Stored data
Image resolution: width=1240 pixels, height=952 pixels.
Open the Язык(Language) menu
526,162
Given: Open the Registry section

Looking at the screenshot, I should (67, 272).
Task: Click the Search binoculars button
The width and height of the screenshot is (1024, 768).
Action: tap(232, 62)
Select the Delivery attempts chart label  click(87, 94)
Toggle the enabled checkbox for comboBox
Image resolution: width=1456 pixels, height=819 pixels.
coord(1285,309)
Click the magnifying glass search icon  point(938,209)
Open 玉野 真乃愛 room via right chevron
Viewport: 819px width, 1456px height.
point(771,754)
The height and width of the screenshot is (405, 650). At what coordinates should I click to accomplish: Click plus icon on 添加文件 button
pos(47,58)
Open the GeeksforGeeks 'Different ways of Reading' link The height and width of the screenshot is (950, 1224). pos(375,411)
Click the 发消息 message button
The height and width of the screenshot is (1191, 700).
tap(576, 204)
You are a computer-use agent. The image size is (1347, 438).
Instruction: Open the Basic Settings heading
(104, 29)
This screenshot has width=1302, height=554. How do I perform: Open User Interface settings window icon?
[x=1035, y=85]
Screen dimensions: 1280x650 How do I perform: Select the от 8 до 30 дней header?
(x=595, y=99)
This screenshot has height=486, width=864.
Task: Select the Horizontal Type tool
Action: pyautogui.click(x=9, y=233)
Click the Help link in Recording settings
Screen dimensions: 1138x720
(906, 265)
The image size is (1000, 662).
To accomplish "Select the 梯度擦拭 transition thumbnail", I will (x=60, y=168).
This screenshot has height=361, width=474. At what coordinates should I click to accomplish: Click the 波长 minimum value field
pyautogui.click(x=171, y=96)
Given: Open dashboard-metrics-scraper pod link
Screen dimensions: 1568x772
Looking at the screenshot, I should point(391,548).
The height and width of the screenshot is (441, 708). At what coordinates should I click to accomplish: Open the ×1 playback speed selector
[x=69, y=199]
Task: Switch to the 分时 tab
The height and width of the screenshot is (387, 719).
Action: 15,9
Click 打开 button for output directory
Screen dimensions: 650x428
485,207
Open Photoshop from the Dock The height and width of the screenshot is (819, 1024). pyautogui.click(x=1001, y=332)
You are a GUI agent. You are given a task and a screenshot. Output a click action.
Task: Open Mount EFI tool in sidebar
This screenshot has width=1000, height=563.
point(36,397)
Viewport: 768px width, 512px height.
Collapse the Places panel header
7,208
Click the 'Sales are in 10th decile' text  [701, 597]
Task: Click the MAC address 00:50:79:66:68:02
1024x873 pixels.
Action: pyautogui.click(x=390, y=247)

WHAT YOU WILL DO:
The entries are to be transcribed exactly, each line in full.

SOLUTION:
Image resolution: width=1240 pixels, height=952 pixels.
Open the Язык(Language) menu
526,162
Given: Open the Registry section

Looking at the screenshot, I should (67, 272).
Task: Click the Search binoculars button
The width and height of the screenshot is (1024, 768).
Action: tap(232, 62)
Select the Delivery attempts chart label  click(87, 94)
Toggle the enabled checkbox for comboBox
Image resolution: width=1456 pixels, height=819 pixels.
coord(1285,309)
Click the magnifying glass search icon  point(938,209)
Open 玉野 真乃愛 room via right chevron
Viewport: 819px width, 1456px height.
point(771,754)
The height and width of the screenshot is (405, 650). At what coordinates should I click to accomplish: Click plus icon on 添加文件 button
pos(47,58)
Open the GeeksforGeeks 'Different ways of Reading' link The height and width of the screenshot is (950, 1224). pos(375,411)
Click the 发消息 message button
The height and width of the screenshot is (1191, 700).
tap(576, 204)
You are a computer-use agent. The image size is (1347, 438).
Instruction: Open the Basic Settings heading
(104, 29)
This screenshot has width=1302, height=554. How do I perform: Open User Interface settings window icon?
[x=1035, y=85]
Screen dimensions: 1280x650 How do I perform: Select the от 8 до 30 дней header?
(x=595, y=99)
This screenshot has height=486, width=864.
Task: Select the Horizontal Type tool
Action: pyautogui.click(x=9, y=233)
Click the Help link in Recording settings
Screen dimensions: 1138x720
(906, 265)
The image size is (1000, 662).
To accomplish "Select the 梯度擦拭 transition thumbnail", I will (x=60, y=168).
This screenshot has height=361, width=474. At what coordinates should I click to accomplish: Click the 波长 minimum value field
pyautogui.click(x=171, y=96)
Given: Open dashboard-metrics-scraper pod link
Screen dimensions: 1568x772
Looking at the screenshot, I should point(391,548).
The height and width of the screenshot is (441, 708). At what coordinates should I click to accomplish: Open the ×1 playback speed selector
[x=69, y=199]
Task: Switch to the 分时 tab
The height and width of the screenshot is (387, 719).
Action: 15,9
Click 打开 button for output directory
Screen dimensions: 650x428
485,207
Open Photoshop from the Dock The height and width of the screenshot is (819, 1024). pyautogui.click(x=1001, y=332)
You are a GUI agent. You are given a task and a screenshot. Output a click action.
Task: Open Mount EFI tool in sidebar
This screenshot has width=1000, height=563.
point(36,397)
Viewport: 768px width, 512px height.
Collapse the Places panel header
7,208
Click the 'Sales are in 10th decile' text  [701, 597]
Task: Click the MAC address 00:50:79:66:68:02
1024x873 pixels.
Action: pyautogui.click(x=390, y=247)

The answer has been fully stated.